U.S. AI Policy in Flux: Executive Orders, State Lawsuits, and Export Controls Clash
In early June 2026, Florida’s attorney‑general filed the first state‑level civil action against OpenAI and its chief executive, Sam Altman. The 83‑page complaint, served in Highlands County Circuit Court, accuses the company of prioritizing profit over safety and of marketing ChatGPT in ways that ignored escalating safety warnings. The suit also alleges false advertising and claims that the harms caused by the chatbot are substantial and outweigh any benefits. The lawsuit is part of a broader trend: New York, joined by 41 other states, has issued a sweeping subpoena to OpenAI seeking documents on advertising, user engagement, data handling, and policies related to minors, seniors, and health data.
These state actions come after the federal government’s attempts to shape AI policy have been uneven. President Donald Trump revoked the Biden administration’s Executive Order on AI (EO 14110) in January 2025 and issued EO 14179, titled “Removing Barriers to American Leadership in Artificial Intelligence.” The new order encourages preflight testing of AI systems but makes such testing voluntary and focuses mainly on cybersecurity. Critics argue that the order is too weak to address the broader harms that states are now suing over.
The Florida lawsuit highlights several risks that the Trump order does not address, including safety, transparency, and potential for misuse. The complaint cites incidents such as the 2025 Florida State University shooting, where the perpetrator reportedly used ChatGPT before the attack, and other cases in which chatbots have been linked to violent or self‑harmful outcomes.
In December 2025, Trump signed EO 14365, which directs federal agencies to develop a unified national AI policy, evaluate state laws for conflicts, and condition federal funding on state compliance. The order also exempts state laws related to child safety, data‑center infrastructure, and state procurement.

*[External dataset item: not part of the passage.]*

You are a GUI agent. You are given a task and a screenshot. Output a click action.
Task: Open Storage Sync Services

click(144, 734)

Meanwhile, the Department of Commerce’s Bureau of Industry and Security issued a new export‑control order on AI products and advanced computing items. The order, announced in January 2025, restricts the export of AI model weights and components of AI software that could be used to train advanced models. The policy is part of a broader effort to limit China’s access to AI technology. The Commerce order also led to the temporary shutdown of Anthropic’s Fable and Mythos models, a move that drew criticism for its abruptness and perceived arbitrariness.

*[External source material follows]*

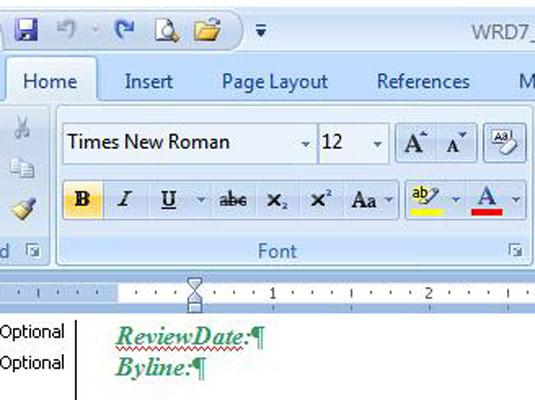The image size is (535, 400).
Task: Toggle Strikethrough formatting
Action: (233, 200)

Industry observers note that the export controls are the first to target the numerical inputs of AI models themselves, rather than the hardware used to train them. The policy reflects a shift in U.S. national‑security strategy, but it has also raised concerns about the impact on U.S. AI companies that rely on global supply chains.
The combination of weak federal guidance, aggressive state litigation, and sudden export controls has created uncertainty for AI developers. Some companies argue that voluntary testing and state‑level oversight are insufficient to manage the complex risks associated with large language models. Others contend that the export controls could stifle innovation and disadvantage U.S. firms in a rapidly evolving market.

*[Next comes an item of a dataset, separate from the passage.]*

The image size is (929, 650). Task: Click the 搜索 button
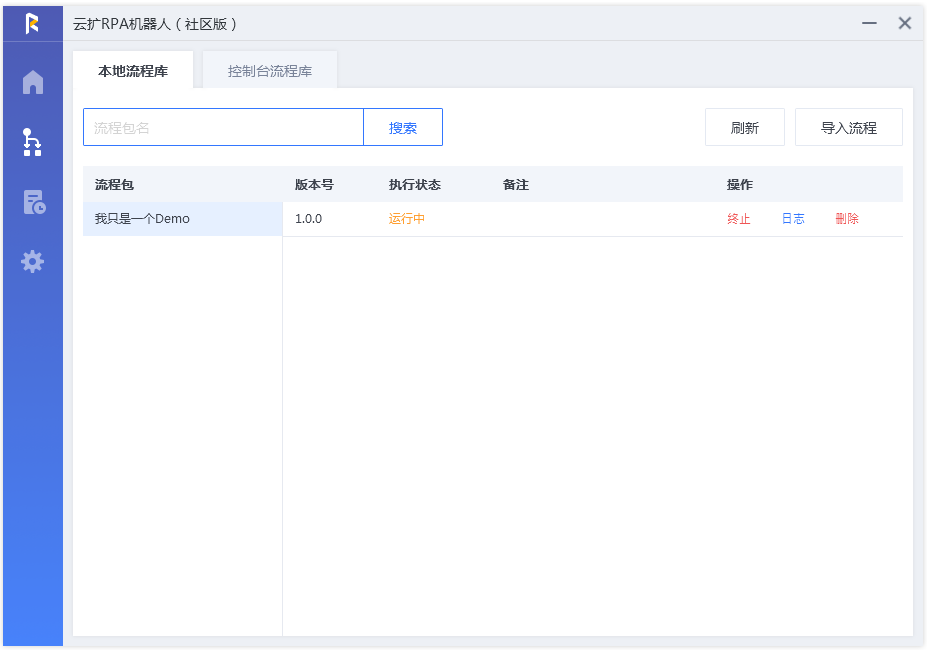tap(403, 127)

As the federal government continues to refine its approach, stakeholders are calling for a balanced, bipartisan framework that is technically informed and proactive rather than reactive. The current situation leaves many questions unresolved, including how to enforce safety standards, how to coordinate between federal and state authorities, and how to manage the export of AI technology without hindering domestic innovation.
In the coming months, the U.S. will likely see further developments: additional state subpoenas, possible federal hearings on the export‑control order, and potential amendments to the executive orders that govern AI policy. The outcome of these actions will shape the trajectory of AI development and deployment in the United States.